_Extracted entries_
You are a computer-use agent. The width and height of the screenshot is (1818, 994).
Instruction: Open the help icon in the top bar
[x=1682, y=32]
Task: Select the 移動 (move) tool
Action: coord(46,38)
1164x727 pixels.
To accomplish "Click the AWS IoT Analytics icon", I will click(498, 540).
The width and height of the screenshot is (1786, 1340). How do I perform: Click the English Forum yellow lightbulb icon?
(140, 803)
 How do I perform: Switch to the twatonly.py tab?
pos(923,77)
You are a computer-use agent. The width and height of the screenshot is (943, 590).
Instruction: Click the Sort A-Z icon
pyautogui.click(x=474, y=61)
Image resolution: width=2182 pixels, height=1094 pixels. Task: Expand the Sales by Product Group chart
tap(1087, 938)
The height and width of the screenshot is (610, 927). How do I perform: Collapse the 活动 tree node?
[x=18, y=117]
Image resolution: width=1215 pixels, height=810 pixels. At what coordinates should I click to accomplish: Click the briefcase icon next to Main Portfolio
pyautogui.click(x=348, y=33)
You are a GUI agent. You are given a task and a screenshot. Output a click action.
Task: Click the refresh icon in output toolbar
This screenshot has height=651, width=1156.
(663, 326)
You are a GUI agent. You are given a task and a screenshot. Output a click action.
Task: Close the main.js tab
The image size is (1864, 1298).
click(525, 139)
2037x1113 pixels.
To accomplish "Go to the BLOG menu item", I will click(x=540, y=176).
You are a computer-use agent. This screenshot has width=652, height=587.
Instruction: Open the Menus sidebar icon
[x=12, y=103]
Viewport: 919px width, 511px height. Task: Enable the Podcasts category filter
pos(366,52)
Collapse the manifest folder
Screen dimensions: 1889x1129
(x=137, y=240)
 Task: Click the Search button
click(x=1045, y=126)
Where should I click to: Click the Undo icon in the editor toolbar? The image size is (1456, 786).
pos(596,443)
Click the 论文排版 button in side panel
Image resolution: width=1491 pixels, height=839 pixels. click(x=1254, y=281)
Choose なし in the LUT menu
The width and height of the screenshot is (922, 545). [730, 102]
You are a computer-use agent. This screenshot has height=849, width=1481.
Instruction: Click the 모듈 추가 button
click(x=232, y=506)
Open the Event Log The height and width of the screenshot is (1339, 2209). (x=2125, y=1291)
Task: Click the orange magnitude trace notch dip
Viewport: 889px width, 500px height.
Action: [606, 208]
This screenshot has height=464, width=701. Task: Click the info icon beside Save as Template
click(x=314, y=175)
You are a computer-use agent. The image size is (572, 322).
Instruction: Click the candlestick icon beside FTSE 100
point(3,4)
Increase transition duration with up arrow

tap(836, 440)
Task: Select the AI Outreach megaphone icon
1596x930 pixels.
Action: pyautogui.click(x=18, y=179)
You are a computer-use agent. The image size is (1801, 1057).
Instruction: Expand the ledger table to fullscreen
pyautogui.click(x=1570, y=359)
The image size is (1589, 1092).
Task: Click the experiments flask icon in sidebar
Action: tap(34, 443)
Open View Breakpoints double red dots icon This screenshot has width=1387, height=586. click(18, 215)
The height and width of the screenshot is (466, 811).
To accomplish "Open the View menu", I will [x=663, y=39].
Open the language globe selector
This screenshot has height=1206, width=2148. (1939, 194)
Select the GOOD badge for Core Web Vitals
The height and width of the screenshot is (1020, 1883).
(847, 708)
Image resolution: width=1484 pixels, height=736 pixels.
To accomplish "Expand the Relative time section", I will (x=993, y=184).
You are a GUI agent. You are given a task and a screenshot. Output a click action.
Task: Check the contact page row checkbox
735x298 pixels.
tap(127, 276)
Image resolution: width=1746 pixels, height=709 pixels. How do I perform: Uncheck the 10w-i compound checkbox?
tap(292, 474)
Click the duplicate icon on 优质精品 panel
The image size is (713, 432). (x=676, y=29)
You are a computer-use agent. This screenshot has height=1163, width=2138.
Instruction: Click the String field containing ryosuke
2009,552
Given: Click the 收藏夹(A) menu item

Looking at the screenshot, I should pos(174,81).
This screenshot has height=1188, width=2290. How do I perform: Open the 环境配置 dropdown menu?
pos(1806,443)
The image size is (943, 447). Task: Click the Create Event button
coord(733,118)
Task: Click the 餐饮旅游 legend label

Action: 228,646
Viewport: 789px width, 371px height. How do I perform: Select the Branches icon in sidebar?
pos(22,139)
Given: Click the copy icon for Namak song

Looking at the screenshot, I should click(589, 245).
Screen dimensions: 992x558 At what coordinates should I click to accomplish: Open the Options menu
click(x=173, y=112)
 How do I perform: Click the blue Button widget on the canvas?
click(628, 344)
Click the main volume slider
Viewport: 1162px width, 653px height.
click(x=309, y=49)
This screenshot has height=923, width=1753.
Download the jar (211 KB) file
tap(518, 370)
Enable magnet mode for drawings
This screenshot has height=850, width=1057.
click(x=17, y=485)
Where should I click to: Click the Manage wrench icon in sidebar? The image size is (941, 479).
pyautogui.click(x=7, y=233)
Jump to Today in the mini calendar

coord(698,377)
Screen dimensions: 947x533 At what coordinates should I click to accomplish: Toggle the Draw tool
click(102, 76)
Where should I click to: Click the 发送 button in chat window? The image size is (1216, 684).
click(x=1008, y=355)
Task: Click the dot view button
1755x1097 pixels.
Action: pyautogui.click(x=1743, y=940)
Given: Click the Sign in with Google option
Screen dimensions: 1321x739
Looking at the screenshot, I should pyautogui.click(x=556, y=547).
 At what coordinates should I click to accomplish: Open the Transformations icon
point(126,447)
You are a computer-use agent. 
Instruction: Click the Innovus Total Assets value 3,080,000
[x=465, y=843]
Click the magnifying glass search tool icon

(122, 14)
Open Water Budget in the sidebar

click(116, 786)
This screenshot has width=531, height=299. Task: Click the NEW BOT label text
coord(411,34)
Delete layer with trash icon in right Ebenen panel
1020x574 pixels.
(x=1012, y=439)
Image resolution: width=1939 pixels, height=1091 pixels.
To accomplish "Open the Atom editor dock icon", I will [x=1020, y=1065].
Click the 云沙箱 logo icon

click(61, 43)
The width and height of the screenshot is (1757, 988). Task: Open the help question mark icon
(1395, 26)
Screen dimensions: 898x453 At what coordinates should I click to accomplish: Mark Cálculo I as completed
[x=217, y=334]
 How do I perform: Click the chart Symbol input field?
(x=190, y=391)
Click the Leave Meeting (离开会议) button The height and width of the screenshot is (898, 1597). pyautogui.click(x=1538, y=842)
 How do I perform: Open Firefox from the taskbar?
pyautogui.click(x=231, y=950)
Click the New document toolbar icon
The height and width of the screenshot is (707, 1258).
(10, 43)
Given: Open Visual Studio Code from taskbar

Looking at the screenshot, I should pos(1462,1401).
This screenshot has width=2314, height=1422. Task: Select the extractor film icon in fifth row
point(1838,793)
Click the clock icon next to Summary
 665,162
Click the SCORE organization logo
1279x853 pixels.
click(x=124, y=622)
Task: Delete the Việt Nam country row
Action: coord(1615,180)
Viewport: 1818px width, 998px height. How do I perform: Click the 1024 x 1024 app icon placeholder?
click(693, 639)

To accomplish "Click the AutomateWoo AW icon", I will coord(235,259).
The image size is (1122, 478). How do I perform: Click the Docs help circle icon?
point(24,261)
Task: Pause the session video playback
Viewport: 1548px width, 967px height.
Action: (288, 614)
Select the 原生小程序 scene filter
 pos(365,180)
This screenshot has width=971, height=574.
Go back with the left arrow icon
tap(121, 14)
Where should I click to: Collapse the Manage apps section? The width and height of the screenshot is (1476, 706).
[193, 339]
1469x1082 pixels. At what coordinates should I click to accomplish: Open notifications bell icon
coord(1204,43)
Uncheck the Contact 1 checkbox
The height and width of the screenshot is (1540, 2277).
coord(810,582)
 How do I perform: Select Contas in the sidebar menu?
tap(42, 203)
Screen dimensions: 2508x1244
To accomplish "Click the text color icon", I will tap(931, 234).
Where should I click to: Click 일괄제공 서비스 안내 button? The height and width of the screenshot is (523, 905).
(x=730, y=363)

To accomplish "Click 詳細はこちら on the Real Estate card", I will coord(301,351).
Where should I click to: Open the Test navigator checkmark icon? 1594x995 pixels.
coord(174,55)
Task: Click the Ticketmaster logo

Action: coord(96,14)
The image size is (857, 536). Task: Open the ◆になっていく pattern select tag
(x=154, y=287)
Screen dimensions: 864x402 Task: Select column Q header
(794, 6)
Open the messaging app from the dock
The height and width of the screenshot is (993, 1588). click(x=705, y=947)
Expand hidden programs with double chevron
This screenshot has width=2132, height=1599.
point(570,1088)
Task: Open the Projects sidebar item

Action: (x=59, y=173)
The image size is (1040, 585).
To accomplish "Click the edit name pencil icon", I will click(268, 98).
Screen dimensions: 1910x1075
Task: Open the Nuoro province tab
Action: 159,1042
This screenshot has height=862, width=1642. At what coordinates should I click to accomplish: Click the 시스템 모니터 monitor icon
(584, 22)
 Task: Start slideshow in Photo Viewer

_Your instructions_
Starting from the records above, copy each line where the string "computer" is found.

_Written reply_
You are a computer-use agent. The width and height of the screenshot is (1818, 994).
You are a computer-use agent. The width and height of the screenshot is (943, 590).
You are a computer-use agent. This screenshot has width=652, height=587.
You are a computer-use agent. This screenshot has height=849, width=1481.
You are a computer-use agent. The image size is (572, 322).
You are a computer-use agent. The image size is (1801, 1057).
You are a computer-use agent. This screenshot has height=1163, width=2138.
You are a computer-use agent. 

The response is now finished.